Photographs like this made their way from West to East at the close of the 19th century, conjuring up an imagined land where roses scented the family parlor and every garden was picture-perfect. When this image reached Aunt May in snowy Minneapolis and Cousin Bob in steamy New Orleans, its meaning was hazy. Unknown to them, this was no snapshot of quiet intimacy in a country yard. It was a staged vignette of two Americans who, through art, were capturing a uniquely California scene. The couple, framed by the arc of a branch, posed closer to the building than where, in fact, the woman composed her canvas. In design and feeling, the photograph itself was a plein-air landscape.

The year was 1887 at El Molino Viejo, the Old Mill in what is now San Marino. Built in the early 1800s by mission fathers to grind the golden wheat harvested from the San Gabriel Valley, the adobe was a stucco house and a landmark of the region's Spanish heritage under assault by railroad expansion and encroaching development. Edward Mayberry, with a fortune from land and water companies, kept the mill to house workers overseeing his 350-acre farm estate. He lived on a hill just out of sight.

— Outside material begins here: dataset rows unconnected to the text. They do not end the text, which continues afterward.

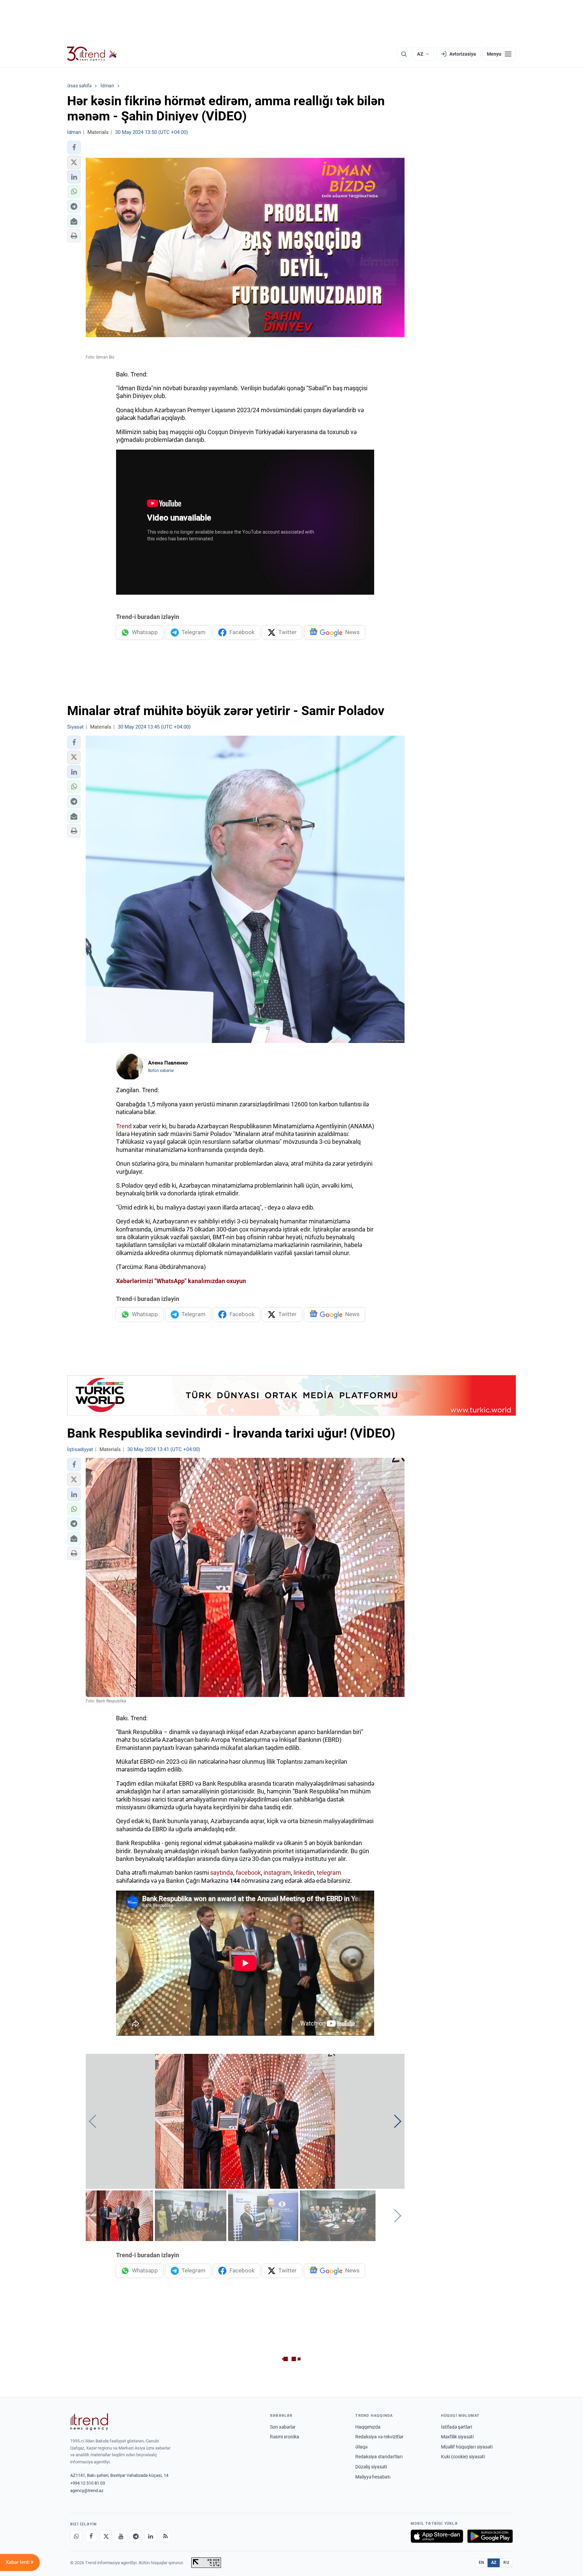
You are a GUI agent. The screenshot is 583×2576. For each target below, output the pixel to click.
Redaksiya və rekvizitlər (379, 2436)
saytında (221, 1872)
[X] (106, 2536)
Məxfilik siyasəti (457, 2436)
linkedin (304, 1872)
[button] (73, 147)
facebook (248, 1872)
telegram (329, 1872)
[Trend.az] (92, 54)
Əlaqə (361, 2447)
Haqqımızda (368, 2427)
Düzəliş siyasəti (371, 2466)
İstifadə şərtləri (456, 2427)
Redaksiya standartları (378, 2456)
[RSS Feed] (165, 2536)
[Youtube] (121, 2536)
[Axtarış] (404, 54)
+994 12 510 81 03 (87, 2483)
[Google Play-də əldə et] (490, 2536)
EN (481, 2562)
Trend (124, 1126)
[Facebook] (91, 2536)
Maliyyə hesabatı (372, 2477)
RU (506, 2562)
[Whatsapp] (76, 2536)
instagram (277, 1872)
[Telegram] (136, 2536)
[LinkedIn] (150, 2536)
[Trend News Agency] (89, 2421)
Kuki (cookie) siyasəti (463, 2456)
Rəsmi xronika (284, 2436)
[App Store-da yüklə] (437, 2536)
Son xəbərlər (283, 2427)
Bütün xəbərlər (161, 1070)
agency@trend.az (86, 2490)
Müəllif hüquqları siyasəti (467, 2447)
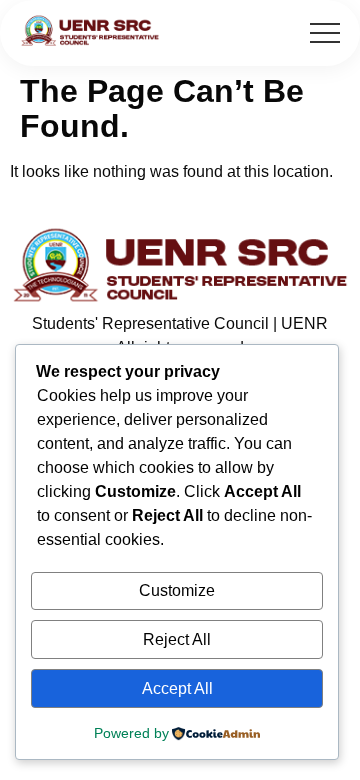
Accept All (177, 688)
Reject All (177, 639)
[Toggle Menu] (325, 33)
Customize (177, 590)
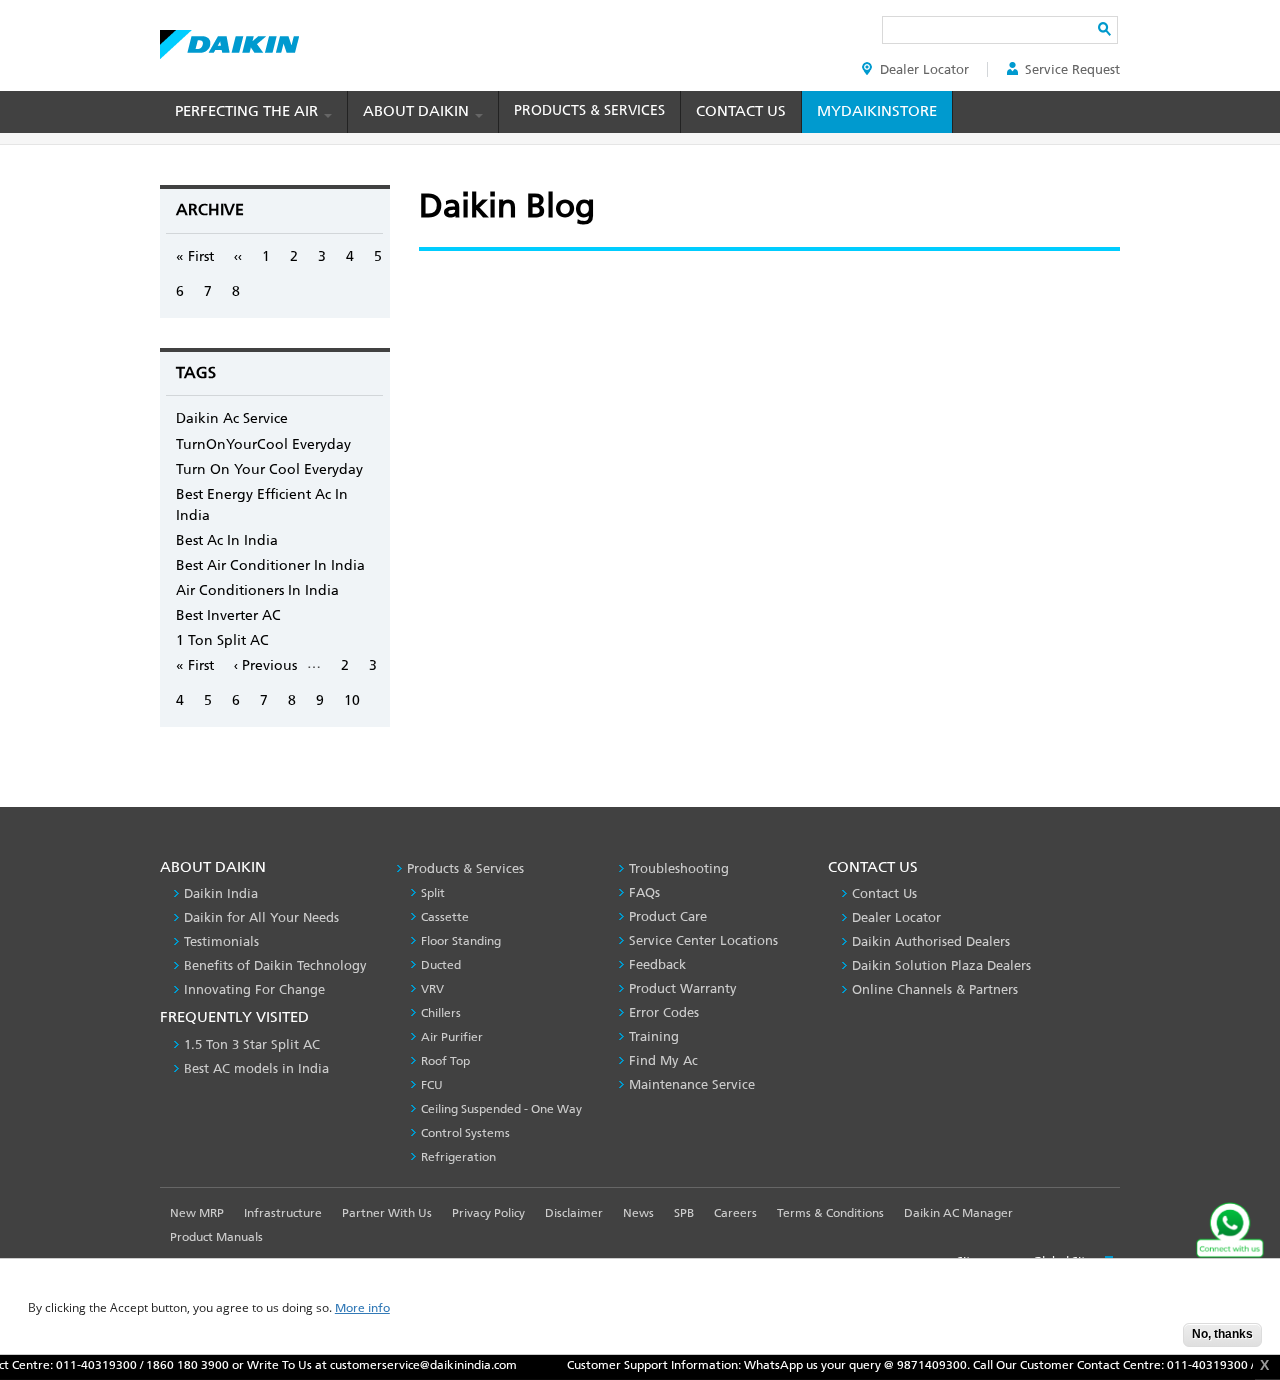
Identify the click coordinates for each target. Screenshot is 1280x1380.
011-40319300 (75, 1365)
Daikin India (221, 893)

The lady in a hat was Elizabeth Putnam, an art teacher from Los Angeles. She was a modern woman. Art, decorating and gardening were genteel pastimes that men permitted women; painting out-of-doors was the style of the time, possible with tube paints and the portable easel invented a decade earlier. Like artists Claude Monet and Camille Pissarro picturing the fields and cliffs of Brittany, an ancient region of rural France, Putnam was immortalizing a place resonant with memories of conquistadors and rancheros. In her finished portrait of the mill, she would preserve the lost L.A. of her generation.

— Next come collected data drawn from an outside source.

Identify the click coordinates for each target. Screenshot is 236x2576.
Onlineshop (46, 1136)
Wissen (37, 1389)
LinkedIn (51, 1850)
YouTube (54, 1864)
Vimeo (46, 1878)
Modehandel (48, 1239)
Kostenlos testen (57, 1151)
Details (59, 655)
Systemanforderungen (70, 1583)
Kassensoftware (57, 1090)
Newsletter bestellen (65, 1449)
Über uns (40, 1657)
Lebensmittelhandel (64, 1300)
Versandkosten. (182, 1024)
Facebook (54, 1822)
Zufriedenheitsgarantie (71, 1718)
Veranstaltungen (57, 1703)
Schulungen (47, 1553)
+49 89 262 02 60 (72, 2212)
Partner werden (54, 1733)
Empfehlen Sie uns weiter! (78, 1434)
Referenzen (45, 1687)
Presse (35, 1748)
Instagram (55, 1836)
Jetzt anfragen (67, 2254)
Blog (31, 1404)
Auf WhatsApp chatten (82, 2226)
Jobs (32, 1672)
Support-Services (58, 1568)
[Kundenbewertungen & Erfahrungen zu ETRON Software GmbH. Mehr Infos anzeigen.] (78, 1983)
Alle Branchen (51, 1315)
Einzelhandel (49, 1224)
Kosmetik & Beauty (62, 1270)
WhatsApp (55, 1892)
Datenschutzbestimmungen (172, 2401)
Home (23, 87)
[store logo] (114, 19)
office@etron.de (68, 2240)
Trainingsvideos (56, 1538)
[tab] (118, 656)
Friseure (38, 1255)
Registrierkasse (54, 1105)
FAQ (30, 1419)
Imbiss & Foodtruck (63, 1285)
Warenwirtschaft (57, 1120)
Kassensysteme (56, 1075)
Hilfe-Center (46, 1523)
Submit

For all their progress, women still lived in a man's world. On hand was Putnam's husband-to-be, Gutzon Borglum. Significantly, he loomed above his girlfriend judging her work.

From a Danish Mormon family in Idaho, Borglum was an artist trained in Paris at the studio of Auguste Rodin. With the rise of modern ideas of what makes good art, the pugnacious painter and sculptor became a strident proselytizer of realist scenes from America's recent and distant past. To his fellow artists, Borglum wrote: Abandon the familiar stories of ancient Rome and Greece. Stop returning to France and England for history. Tell the tales of our conquests and heroes. Remember our majestic forests and lakes, recall the sacrifices of the Civil War, know the courage of Lincoln and the wisdom of Jefferson. If we understand and celebrate America, we can forge a national identity for the global stage.

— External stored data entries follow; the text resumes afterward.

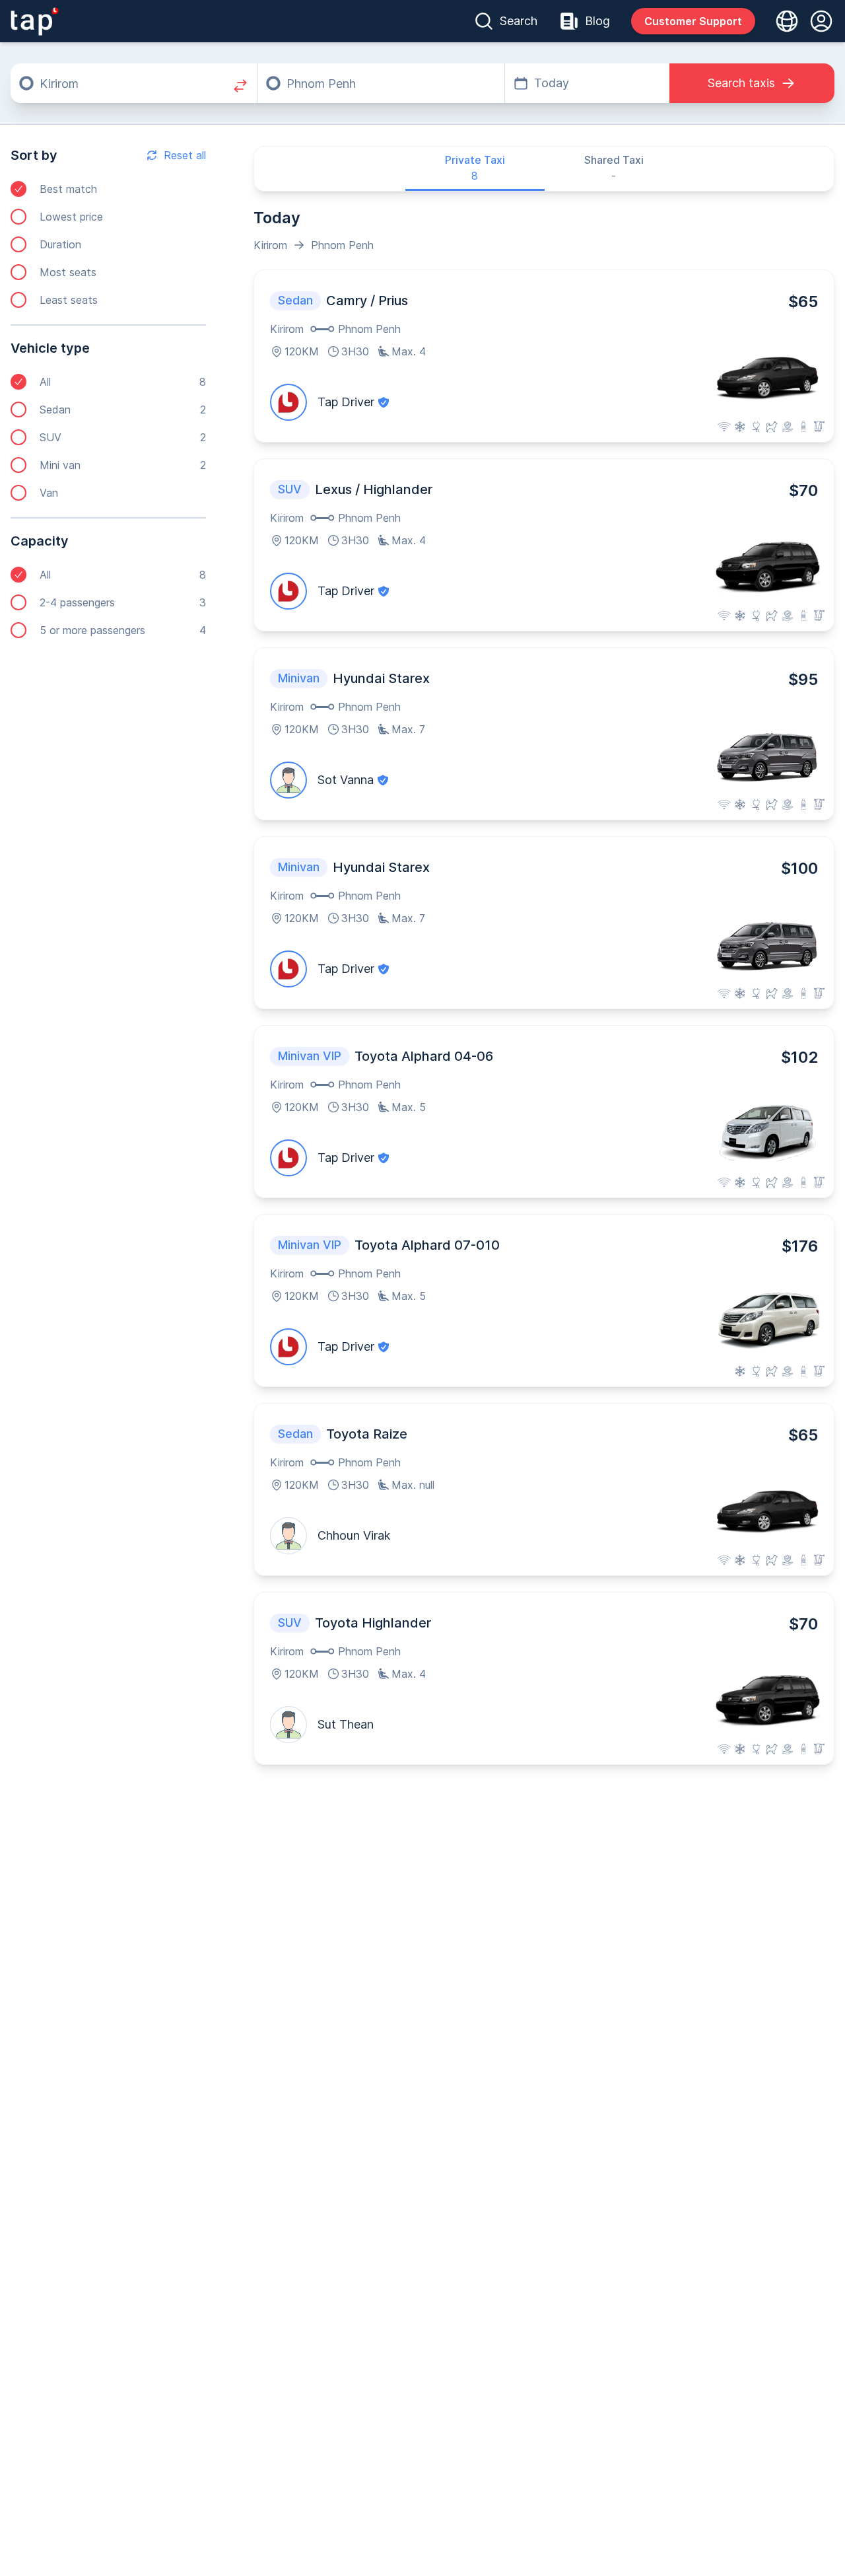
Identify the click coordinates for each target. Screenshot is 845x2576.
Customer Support (693, 21)
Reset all (185, 155)
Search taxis (741, 83)
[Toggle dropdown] (783, 21)
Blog (597, 21)
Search (518, 21)
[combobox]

Borglum personally made good on his demands, most famously at Mt. Rushmore in the Black Hills of South Dakota. There he and his son, Lincoln, and 400 workers carved into granite cliffs the monumental portraits of four presidents. Their profile of George Washington was dedicated July 4, 1934.

From an artful photograph in the Sierra Madre Historical Preservation Society showing a woman painting an old mill emerges the complex tale of a couple living at a time when Americans had faith in the past to inform a better future.

Sunday we celebrate the Fourth of July, struggling to explain recent calamities in our own age of treacherous change and war, distrustful of history lessons and moral certainty. Is it possible El Molino Viejo, now a museum, still holds answers for our nation?